The World Wide Web Consortium (W3C) is the main international standards organization for the World Wide Web (abbreviated WWW or W3). It is arranged as a consortium where member organizations maintain full-time staff for the purpose of working together in the development of standards for the W3. As of March 2007, the W3C had 441 members. It is always open for new organizations to join. W3C also engages in education and outreach, develops software and serves as an open forum for discussion about the Web. W3C is headed by Sir Tim Berners-Lee, the primary author of the original URL (Uniform Resource Locator), HTTP (HyperText Transfer Protocol) and HTML (HyperText Markup Language) specifications, the principal technologies that form the basis of the World Wide Web.
The World Wide Web Consortium (W3C) was founded by Tim Berners-Lee after he left the European Organization for Nuclear Research (CERN) in October, 1991. It was founded at the Massachusetts Institute of Technology Laboratory for Computer Science (MIT/LCS) with support from the Defense Advanced Research Projects Agency (DARPA) -- which had pioneered the Internet -- and the European Commission.
W3C was created to ensure compatibility and agreement among industry members in the adoption of new standards. Prior to its creation, incompatible versions of HTML were offered by different vendors, increasing the potential for inconsistency between web pages. The consortium was created to get all those vendors to agree on a set of core principles and components which would be supported by everyone.
It was originally intended that CERN host the European branch of W3C; however, CERN wished to focus on particle physics, not information technology.
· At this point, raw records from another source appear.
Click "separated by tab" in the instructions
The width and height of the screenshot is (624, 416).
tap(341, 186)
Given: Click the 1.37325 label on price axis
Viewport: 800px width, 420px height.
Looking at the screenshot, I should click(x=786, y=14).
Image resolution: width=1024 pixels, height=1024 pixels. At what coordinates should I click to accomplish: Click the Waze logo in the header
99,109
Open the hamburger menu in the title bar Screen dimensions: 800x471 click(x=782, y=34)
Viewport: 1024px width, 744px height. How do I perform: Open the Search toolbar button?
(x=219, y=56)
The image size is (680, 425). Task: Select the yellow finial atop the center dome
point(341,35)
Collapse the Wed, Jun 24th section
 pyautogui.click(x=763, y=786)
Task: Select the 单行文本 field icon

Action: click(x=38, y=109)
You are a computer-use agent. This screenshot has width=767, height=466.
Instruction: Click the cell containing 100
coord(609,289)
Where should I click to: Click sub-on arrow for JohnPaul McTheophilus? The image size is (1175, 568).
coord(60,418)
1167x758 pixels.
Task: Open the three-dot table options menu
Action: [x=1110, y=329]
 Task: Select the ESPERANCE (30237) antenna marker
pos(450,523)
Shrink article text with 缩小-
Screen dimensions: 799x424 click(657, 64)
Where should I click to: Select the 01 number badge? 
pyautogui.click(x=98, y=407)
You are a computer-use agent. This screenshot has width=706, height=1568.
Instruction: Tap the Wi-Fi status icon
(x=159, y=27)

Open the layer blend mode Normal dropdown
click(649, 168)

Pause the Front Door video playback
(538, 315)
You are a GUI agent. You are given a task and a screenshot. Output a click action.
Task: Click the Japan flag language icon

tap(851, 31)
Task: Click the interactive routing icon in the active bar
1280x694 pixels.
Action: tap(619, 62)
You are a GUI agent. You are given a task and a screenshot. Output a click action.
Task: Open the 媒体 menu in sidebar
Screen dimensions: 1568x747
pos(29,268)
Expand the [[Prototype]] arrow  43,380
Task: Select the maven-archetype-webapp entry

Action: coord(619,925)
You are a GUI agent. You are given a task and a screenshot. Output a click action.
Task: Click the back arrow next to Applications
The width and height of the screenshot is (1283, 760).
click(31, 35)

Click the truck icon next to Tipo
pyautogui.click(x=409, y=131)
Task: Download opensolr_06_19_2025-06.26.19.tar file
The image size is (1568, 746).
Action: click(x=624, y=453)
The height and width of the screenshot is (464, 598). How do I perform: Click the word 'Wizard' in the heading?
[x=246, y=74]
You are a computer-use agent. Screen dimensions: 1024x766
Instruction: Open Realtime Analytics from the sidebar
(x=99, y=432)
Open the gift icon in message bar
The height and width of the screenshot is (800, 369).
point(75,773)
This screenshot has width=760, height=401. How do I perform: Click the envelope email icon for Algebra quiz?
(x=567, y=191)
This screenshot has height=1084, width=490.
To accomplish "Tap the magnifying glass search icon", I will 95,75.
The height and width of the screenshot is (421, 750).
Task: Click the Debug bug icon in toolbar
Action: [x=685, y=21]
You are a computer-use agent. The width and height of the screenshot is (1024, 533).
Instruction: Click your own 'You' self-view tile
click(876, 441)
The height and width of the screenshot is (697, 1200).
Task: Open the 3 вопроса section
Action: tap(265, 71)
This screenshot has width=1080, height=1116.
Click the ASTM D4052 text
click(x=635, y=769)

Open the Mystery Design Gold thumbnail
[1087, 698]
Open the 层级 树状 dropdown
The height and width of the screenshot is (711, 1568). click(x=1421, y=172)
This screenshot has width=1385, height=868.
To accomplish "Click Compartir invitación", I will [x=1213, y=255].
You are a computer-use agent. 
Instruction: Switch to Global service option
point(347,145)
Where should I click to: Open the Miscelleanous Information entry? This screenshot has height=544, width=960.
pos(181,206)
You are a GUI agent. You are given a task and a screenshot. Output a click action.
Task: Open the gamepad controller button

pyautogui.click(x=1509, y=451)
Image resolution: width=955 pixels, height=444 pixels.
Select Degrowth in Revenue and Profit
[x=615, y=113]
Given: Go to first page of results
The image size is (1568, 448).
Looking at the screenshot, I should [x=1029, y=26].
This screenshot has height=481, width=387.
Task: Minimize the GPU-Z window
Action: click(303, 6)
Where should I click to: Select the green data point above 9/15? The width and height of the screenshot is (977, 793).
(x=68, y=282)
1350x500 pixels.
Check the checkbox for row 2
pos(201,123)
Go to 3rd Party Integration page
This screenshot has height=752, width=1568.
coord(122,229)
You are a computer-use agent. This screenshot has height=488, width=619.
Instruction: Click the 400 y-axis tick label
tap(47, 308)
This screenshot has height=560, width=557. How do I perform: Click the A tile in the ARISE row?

In April 1995 the Institut national de recherche en informatique et en automatique (INRIA) became the European host of W3C, with Keio University becoming the Japanese branch in September 1996. Starting in 1997, W3C created regional offices around the world; as of October 2007 it has sixteen World Offices covering Australia, the Benelux countries (the Netherlands, Luxemburg, and Belgium), China, Finland, Germany and Austria, Greece, Hungary, India, Ireland, Israel, Italy, Japan, South Korea, Korea, Morocco, South Africa, Spain, Sweden, and the United Kingdom.
In January 2003, the European host was transferred from INRIA to the European Research Consortium for Informatics and Mathematics (ERCIM), an organization that represents European national computer science laboratories.
The Consortium is jointly administered by the MIT Computer Science and Artificial Intelligence Laboratory (CSAIL) in the USA, the European Research Consortium for Informatics and Mathematics (ERCIM) (in Sophia Antipolis, France), and Keio University (in Japan). The W3C also has World Offices in fifteen regions around the world. The W3C Offices work with their regional Web communities to promote W3C technologies in local languages, broaden W3C's geographical base, and encourage international participation in W3C Activities.